> **Work request**
Starting at the top of the entries below, print each line exactly until the line with "Task: Open Esther.Adkins@example.church" has been printed too.

> **Provided data**

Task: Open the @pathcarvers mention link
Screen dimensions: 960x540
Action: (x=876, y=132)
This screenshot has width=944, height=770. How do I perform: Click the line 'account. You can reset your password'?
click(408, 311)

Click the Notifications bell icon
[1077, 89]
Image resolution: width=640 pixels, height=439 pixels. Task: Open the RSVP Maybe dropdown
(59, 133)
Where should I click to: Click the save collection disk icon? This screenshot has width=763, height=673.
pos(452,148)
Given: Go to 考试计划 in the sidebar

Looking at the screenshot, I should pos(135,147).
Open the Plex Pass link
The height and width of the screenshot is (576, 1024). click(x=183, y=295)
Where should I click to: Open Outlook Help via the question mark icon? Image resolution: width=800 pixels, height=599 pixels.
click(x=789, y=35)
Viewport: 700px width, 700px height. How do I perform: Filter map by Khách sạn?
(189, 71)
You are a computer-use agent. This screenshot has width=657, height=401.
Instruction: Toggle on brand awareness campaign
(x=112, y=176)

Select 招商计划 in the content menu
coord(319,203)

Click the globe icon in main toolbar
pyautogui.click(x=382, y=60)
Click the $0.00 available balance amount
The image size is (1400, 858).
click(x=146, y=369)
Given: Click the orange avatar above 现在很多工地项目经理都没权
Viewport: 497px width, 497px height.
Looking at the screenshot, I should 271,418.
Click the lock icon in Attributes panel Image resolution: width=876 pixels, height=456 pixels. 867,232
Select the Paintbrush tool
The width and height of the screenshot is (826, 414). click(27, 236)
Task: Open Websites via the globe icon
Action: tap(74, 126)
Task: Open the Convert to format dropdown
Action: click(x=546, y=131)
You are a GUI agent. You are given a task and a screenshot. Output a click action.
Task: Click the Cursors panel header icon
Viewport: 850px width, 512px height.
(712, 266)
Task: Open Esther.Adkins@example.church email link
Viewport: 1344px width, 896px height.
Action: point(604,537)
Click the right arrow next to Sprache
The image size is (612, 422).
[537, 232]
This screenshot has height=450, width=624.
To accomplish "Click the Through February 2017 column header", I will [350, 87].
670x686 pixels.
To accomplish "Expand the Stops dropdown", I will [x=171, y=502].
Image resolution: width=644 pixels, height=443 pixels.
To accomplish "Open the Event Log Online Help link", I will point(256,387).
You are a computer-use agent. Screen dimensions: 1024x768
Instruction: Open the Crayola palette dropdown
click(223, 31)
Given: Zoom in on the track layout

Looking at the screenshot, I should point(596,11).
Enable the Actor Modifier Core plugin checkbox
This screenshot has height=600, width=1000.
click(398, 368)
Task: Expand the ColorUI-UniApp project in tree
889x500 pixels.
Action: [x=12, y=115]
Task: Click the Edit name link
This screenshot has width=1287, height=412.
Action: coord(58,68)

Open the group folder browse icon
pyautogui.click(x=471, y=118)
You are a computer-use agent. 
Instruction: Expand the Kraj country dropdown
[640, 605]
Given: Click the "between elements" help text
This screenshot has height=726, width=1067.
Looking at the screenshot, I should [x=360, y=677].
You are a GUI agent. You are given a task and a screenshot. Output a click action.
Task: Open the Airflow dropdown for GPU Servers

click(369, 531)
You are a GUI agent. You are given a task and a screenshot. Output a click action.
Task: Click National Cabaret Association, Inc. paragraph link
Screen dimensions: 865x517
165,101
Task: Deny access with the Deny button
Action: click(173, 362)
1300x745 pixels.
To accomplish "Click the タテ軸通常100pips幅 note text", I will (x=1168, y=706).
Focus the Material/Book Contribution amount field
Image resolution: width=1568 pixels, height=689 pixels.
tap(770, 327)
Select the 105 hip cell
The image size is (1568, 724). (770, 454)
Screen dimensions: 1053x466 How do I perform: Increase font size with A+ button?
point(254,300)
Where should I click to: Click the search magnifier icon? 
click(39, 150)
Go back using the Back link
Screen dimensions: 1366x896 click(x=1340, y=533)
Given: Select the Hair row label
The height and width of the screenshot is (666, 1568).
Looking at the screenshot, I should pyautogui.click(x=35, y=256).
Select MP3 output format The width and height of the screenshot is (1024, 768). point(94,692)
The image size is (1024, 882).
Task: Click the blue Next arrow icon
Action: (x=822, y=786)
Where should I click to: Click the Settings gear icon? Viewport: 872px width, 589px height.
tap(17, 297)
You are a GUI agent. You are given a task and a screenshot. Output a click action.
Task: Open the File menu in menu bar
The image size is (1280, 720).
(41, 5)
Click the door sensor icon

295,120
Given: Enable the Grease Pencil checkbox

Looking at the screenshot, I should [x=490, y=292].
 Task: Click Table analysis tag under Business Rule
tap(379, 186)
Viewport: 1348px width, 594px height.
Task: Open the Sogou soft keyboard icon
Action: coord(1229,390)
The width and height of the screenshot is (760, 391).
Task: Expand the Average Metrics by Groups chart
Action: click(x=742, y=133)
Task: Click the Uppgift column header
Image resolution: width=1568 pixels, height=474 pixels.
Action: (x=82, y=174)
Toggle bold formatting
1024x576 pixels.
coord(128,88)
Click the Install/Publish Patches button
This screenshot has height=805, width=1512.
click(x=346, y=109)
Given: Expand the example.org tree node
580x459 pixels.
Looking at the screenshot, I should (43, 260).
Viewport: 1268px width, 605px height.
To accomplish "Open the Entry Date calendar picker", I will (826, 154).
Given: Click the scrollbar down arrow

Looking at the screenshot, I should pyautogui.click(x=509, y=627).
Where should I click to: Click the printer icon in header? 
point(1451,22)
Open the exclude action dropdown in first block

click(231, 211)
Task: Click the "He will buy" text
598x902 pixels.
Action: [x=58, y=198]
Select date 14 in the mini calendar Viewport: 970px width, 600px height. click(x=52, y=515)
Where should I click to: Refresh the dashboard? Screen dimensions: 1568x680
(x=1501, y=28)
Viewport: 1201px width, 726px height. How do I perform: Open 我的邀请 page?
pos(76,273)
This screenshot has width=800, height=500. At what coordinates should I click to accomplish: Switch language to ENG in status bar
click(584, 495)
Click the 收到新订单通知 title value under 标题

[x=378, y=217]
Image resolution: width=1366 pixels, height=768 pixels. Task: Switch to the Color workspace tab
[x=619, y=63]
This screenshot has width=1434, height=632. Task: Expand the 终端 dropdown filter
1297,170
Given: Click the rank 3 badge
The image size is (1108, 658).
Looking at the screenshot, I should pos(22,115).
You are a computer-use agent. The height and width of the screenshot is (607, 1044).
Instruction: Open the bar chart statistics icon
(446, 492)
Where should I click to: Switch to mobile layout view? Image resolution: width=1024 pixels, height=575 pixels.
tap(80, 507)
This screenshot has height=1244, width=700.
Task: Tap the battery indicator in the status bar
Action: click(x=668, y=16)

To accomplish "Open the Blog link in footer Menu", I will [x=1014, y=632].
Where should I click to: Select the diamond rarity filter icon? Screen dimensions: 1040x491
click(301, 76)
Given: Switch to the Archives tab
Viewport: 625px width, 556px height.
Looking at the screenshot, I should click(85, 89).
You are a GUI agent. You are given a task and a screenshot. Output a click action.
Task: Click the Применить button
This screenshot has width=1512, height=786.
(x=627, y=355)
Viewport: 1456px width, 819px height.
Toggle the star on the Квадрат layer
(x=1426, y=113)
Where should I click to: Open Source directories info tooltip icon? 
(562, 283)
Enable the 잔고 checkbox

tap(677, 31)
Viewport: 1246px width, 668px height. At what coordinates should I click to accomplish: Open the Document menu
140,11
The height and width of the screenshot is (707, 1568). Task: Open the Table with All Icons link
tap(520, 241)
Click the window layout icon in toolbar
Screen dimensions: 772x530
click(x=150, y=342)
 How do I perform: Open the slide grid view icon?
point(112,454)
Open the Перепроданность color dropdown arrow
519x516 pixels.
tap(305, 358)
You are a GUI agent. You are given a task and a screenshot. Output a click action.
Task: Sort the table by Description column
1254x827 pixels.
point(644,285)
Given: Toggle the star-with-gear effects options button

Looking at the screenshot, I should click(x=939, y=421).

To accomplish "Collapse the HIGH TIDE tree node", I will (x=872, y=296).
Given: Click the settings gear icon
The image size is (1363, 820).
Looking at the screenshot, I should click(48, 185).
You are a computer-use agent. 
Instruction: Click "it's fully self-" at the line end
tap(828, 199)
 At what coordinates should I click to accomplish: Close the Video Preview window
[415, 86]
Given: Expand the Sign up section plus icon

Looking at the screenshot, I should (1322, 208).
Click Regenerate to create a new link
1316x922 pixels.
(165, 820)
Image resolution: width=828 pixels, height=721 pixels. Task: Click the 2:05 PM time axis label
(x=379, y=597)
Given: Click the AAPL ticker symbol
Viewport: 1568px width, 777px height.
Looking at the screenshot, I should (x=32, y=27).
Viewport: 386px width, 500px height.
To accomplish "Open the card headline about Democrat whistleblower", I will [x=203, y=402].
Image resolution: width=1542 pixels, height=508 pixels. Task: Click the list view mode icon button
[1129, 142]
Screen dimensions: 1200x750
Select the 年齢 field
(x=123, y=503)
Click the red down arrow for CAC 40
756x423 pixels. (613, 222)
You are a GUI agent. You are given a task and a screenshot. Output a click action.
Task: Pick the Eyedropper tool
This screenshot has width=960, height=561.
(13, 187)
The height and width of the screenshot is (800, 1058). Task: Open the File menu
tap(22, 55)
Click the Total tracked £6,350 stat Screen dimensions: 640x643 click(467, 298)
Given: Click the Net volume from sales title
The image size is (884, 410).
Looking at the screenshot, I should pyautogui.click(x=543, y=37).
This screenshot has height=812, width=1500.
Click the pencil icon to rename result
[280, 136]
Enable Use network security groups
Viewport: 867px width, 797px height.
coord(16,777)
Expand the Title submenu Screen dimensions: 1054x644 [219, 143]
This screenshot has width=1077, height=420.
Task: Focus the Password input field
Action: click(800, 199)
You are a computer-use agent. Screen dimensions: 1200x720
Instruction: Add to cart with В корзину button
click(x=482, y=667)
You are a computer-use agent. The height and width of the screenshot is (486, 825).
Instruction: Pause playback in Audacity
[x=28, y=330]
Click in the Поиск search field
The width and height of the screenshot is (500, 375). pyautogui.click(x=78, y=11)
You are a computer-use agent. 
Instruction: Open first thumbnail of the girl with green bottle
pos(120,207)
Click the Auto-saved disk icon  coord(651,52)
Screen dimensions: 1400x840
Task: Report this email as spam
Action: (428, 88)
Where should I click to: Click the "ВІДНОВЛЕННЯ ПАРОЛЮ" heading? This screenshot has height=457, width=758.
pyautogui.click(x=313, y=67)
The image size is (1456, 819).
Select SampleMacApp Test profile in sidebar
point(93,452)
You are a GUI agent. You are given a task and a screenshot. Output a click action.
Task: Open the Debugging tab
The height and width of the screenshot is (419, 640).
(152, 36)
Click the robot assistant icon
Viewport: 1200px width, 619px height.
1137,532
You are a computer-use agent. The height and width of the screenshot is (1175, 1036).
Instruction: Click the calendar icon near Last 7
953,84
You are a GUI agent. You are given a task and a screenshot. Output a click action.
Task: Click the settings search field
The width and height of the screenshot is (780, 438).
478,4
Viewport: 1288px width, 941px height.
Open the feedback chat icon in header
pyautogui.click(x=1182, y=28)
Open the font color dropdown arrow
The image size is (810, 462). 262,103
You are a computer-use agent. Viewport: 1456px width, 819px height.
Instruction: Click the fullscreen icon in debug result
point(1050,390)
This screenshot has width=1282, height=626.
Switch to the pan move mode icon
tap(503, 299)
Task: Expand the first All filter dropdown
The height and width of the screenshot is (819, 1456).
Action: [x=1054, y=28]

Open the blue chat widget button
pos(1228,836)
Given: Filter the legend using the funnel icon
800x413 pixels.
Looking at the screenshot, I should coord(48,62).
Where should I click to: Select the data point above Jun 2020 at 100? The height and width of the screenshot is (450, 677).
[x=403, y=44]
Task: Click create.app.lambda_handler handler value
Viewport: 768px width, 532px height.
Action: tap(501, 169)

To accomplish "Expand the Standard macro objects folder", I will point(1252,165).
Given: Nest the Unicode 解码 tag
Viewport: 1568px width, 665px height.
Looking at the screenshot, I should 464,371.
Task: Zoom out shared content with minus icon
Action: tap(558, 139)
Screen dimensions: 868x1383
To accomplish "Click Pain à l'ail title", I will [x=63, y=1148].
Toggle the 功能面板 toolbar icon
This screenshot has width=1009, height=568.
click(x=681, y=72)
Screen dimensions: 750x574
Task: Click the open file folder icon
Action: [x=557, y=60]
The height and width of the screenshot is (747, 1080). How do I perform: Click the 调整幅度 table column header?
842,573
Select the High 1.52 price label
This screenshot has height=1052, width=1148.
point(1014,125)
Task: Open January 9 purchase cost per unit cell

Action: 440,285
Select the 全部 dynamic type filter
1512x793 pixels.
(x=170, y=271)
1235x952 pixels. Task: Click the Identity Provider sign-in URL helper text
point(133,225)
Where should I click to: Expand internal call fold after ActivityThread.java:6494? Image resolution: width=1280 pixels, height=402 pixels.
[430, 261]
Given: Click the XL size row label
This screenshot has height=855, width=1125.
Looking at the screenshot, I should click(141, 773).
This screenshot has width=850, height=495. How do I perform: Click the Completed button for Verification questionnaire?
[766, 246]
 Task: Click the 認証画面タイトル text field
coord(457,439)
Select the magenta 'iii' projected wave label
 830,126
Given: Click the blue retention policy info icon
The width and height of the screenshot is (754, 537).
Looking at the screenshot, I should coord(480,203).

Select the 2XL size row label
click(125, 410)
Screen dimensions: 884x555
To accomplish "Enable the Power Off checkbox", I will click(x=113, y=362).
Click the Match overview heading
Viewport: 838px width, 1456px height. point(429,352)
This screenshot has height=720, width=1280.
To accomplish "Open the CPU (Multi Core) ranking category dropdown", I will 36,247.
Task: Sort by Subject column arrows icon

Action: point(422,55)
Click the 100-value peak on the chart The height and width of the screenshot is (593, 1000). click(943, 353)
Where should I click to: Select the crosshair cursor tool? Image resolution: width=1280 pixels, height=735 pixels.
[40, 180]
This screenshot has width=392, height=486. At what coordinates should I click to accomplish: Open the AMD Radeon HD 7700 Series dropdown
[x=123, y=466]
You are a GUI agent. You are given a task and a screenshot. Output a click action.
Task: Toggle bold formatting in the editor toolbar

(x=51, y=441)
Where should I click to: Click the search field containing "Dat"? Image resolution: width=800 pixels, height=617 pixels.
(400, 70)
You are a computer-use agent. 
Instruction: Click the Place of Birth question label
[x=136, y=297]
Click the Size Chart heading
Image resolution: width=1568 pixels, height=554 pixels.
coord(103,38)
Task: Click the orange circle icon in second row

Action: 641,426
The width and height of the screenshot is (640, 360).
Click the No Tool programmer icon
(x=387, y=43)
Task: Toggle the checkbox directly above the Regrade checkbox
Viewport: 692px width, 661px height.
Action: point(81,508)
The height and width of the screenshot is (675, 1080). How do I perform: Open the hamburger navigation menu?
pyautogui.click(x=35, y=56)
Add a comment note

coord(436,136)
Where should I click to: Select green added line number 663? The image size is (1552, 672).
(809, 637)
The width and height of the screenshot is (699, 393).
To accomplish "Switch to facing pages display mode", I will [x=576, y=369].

> **Reply**
Task: Open the @pathcarvers mention link
Screen dimensions: 960x540
Action: (x=876, y=132)
This screenshot has width=944, height=770. How do I perform: Click the line 'account. You can reset your password'?
click(408, 311)

Click the Notifications bell icon
[1077, 89]
Image resolution: width=640 pixels, height=439 pixels. Task: Open the RSVP Maybe dropdown
(59, 133)
Where should I click to: Click the save collection disk icon? This screenshot has width=763, height=673.
pos(452,148)
Given: Go to 考试计划 in the sidebar

Looking at the screenshot, I should pos(135,147).
Open the Plex Pass link
The height and width of the screenshot is (576, 1024). click(x=183, y=295)
Where should I click to: Open Outlook Help via the question mark icon? Image resolution: width=800 pixels, height=599 pixels.
click(x=789, y=35)
Viewport: 700px width, 700px height. How do I perform: Filter map by Khách sạn?
(189, 71)
You are a computer-use agent. This screenshot has width=657, height=401.
Instruction: Toggle on brand awareness campaign
(x=112, y=176)

Select 招商计划 in the content menu
coord(319,203)

Click the globe icon in main toolbar
pyautogui.click(x=382, y=60)
Click the $0.00 available balance amount
The image size is (1400, 858).
click(x=146, y=369)
Given: Click the orange avatar above 现在很多工地项目经理都没权
Viewport: 497px width, 497px height.
Looking at the screenshot, I should 271,418.
Click the lock icon in Attributes panel Image resolution: width=876 pixels, height=456 pixels. 867,232
Select the Paintbrush tool
The width and height of the screenshot is (826, 414). click(27, 236)
Task: Open Websites via the globe icon
Action: tap(74, 126)
Task: Open the Convert to format dropdown
Action: click(x=546, y=131)
You are a GUI agent. You are given a task and a screenshot. Output a click action.
Task: Click the Cursors panel header icon
Viewport: 850px width, 512px height.
(712, 266)
Task: Open Esther.Adkins@example.church email link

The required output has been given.